Creemedia
Saturday Night Flotsam
By the time this reaches print, Sylvester Stallone's Staying Alive will be on display at the nabes for half the price that the chic and trendy and cinemaphilic paid to see it in midsummer, and you'll be tempted to take advantage of their lower ticket prices.
STAYING ALIVE
Directed by Sylvester Stallone (Paramount)
by John Mendelssohn
By the time this reaches print, Sylvester Stallone's Staying Alive will be on display at the nabes for half the price that the chic and trendy and cinemaphilic paid to see it in midsummer, and you'll be tempted to take advantage of their lower ticket prices.
Resist temptation.
You know the story.

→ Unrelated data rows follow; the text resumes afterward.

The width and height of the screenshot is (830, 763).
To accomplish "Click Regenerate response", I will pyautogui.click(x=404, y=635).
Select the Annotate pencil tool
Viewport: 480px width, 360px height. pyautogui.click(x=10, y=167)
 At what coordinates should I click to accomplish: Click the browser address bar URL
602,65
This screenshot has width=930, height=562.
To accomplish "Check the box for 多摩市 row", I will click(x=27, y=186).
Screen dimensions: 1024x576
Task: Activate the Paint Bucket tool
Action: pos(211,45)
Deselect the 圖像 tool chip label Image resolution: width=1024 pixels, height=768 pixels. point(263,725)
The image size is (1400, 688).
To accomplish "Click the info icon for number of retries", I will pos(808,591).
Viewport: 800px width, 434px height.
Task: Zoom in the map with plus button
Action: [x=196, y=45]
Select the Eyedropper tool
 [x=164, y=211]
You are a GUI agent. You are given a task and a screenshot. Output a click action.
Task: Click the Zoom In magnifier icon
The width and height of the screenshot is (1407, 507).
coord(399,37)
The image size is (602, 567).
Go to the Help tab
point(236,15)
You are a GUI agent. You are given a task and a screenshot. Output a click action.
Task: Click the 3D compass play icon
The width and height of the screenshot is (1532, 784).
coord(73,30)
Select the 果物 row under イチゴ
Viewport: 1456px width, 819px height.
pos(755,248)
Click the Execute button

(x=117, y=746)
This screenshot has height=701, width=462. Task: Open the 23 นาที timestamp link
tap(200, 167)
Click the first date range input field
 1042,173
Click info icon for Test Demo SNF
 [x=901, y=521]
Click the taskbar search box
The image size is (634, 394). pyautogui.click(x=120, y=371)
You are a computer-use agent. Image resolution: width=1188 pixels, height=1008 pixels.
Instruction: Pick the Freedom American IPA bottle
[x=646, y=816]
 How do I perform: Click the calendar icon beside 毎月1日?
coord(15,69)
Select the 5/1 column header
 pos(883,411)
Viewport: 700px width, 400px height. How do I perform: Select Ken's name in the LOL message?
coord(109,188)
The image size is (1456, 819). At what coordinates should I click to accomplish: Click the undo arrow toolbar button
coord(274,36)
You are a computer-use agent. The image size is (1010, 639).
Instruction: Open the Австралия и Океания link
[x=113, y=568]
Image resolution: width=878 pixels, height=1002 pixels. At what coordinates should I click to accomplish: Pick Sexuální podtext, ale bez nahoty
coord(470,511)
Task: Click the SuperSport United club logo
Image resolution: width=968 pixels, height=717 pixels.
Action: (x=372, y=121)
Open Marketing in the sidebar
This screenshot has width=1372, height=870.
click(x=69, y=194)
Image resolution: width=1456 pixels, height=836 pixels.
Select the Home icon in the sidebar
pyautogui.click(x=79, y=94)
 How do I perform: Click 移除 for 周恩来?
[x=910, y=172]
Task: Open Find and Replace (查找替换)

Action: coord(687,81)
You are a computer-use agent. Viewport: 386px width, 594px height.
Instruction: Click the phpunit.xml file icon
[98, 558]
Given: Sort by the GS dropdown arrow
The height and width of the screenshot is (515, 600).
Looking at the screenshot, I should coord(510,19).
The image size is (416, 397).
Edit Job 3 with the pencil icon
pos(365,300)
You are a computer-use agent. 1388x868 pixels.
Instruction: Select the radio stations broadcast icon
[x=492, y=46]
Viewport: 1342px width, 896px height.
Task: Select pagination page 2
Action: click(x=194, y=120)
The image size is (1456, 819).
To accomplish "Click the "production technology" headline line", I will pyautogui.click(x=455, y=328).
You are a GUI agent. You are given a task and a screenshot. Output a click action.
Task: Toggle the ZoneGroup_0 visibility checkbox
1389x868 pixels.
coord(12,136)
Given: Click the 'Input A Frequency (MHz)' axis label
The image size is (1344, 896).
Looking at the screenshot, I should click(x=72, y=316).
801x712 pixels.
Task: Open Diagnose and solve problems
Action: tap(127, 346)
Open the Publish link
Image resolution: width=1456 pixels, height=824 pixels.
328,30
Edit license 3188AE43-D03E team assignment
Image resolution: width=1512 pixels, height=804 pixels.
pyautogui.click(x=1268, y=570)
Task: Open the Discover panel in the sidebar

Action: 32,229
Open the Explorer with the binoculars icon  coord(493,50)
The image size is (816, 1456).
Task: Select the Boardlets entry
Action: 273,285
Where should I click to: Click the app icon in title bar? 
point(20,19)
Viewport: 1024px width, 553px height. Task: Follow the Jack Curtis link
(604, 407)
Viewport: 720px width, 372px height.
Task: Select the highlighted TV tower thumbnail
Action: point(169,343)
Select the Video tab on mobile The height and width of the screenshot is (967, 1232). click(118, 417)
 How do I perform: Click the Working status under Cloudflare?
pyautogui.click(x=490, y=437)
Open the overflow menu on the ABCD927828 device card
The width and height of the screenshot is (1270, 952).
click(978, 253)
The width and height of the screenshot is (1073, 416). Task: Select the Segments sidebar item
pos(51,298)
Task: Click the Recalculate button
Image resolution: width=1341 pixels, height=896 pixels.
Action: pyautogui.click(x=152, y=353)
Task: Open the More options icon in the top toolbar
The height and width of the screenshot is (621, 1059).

One-time Brooklyn disco king Tony Manero (John Travolta), who appears to have spent every spare minute since we saw him last pumping iron, finally gets a job dancing in a Broadway musical. After finding himself unable to dump his sweet, insipid girlfriend (Cynthia Rhodes) for a castrating bitch who dances better (Finola Hughes), he winds up the Broadway musical's star.
One means, really.
Producer/director Sylvester Stallone and co-screenwriter Norman Wexler's dialog abounds in incontestably snappy repartee. For instance, one night on the verge of August, virtually everyone in (Grau)Mann's Chinese Theatre (the one with Stallone's misspelled autograph in cement out in front) laughed aloud when, after a rival for Rhode's affection demanded, "You All-State or something?" Travolta replied, "Yeah. Want disability?"